Travelers Rest Gets the Details Right
- Naomi McLaurin Riley
- May 17
- 3 min read

Some communities spend millions trying to create a downtown people want to visit and still cannot quite figure it out.
Travelers Rest, South Carolina, feels different because it understands something simple but incredibly important. Great places are built through details.
As we explored downtown, that idea showed up over and over again.
One moment, you are walking beside cyclists rolling through town on the Swamp Rabbit Trail. Next, you notice flowers spilling out of planters, murals beside gathering spaces, dog water stations near the gazebo, restaurants opening right toward the trail, and old buildings thoughtfully brought back to life instead of torn down.
Nothing feels forced.
One of the most fascinating places downtown was Charlie’s Southern Rustiques, located inside a former Sinclair gas station. The old station still proudly displays the vintage Sinclair branding and restored gas pumps complete with the iconic dinosaur logo that instantly makes you smile.
The restored station adds so much personality to downtown and feels like a reminder that preserving character matters. Bright flowers soften the old concrete while the vintage signage and gas pumps create one of those places people cannot help but stop and photograph.
Just down the street, newer businesses continue that same feeling. Farmhouse Tacos blends modern design with warm local touches that feel welcoming instead of trendy just for the sake of being trendy. Large garage doors open toward outdoor seating while bikes mounted on the walls reinforce the trail culture that flows through town.
Inside, a painted message reads:
“Hand Crafted
Locally Sourced
Made With Love”
And honestly, it felt true.
A giant chalkboard listed local farms and producers from communities across South Carolina and North Carolina. It connected the restaurant directly back to the region and reminded visitors that local businesses really are part of a larger community story.
Everywhere you look, Travelers Rest encourages people to slow down and stay awhile.
Public seating invites conversation. Landscaped gathering spaces create little pockets where people naturally linger. Cyclists stop for lunch. Dogs nap beside patio tables while owners relax nearby.

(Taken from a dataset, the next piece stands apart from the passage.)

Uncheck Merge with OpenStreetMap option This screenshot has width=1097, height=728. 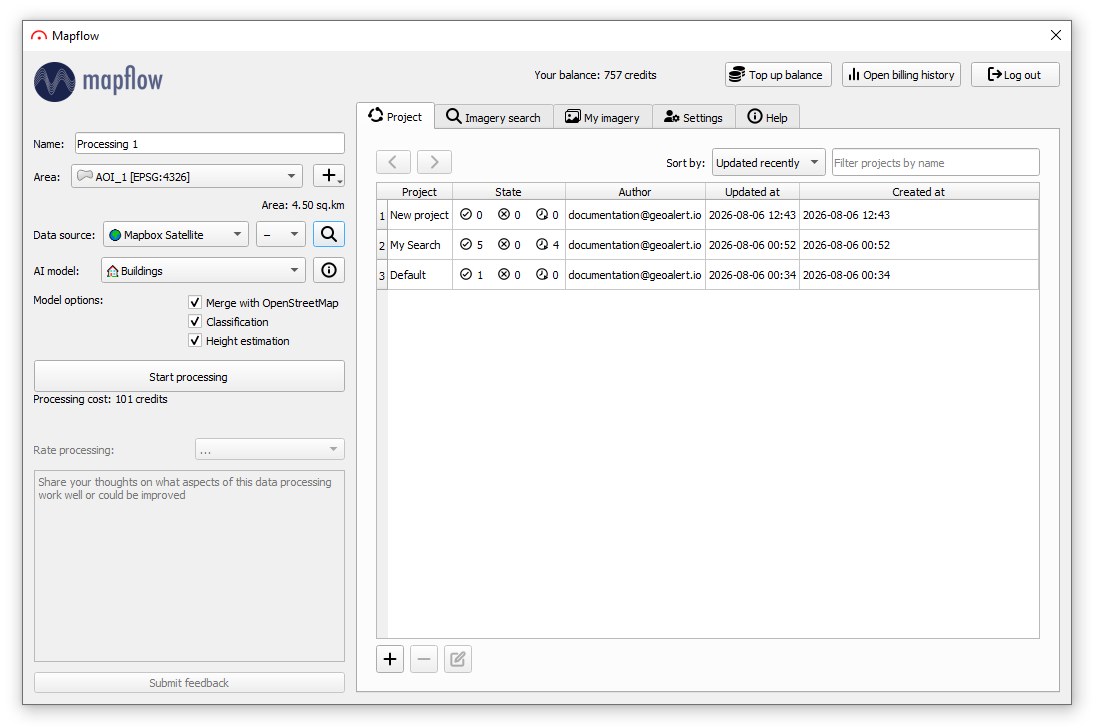[195, 303]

One of my favorite little details was the tiny Dog Library beside the downtown gathering space. Instead of books, it held tennis balls and sticks for visiting dogs. It was simple, funny, thoughtful, and somehow perfectly captured the personality of the town.
The Swamp Rabbit Trail ties everything together beautifully. The trail is not hidden behind buildings or disconnected from downtown activity. It moves directly through the heart of town and becomes part of the experience itself.
That matters more than people realize.
Many communities have trails. What makes Travelers Rest special is how intentionally they built an entire downtown experience around it. Restaurants face the trail. Murals engage trail users. Public spaces connect naturally to businesses. The entire downtown feels welcoming, whether you arrived by car, bike, or simply wandered in on foot.
Over the years working in downtown economic development, I have seen that the places people truly connect with are usually the ones built patiently over time. They are shaped by countless small decisions, community pride, local businesses willing to invest, and people who care enough to keep nurturing an idea even when the results may take years to fully appear.
It requires vision.
It requires patience.
And often, it requires people willing to plant seeds they may never fully see grow themselves.
Great downtowns are shaped over decades by people willing to keep showing up, keep believing, and keep moving an idea forward little by little.
People who advocate for trails before anyone sees the economic impact.
People who save buildings that others think are too far gone.
People who create gathering spaces, hoping their grandchildren might one day experience the dream finally coming to life.
That is what Travelers Rest feels like to me. Not a manufactured destination. Not a trendy town trying too hard. Just a community that cared enough over time to create a place people genuinely enjoy being.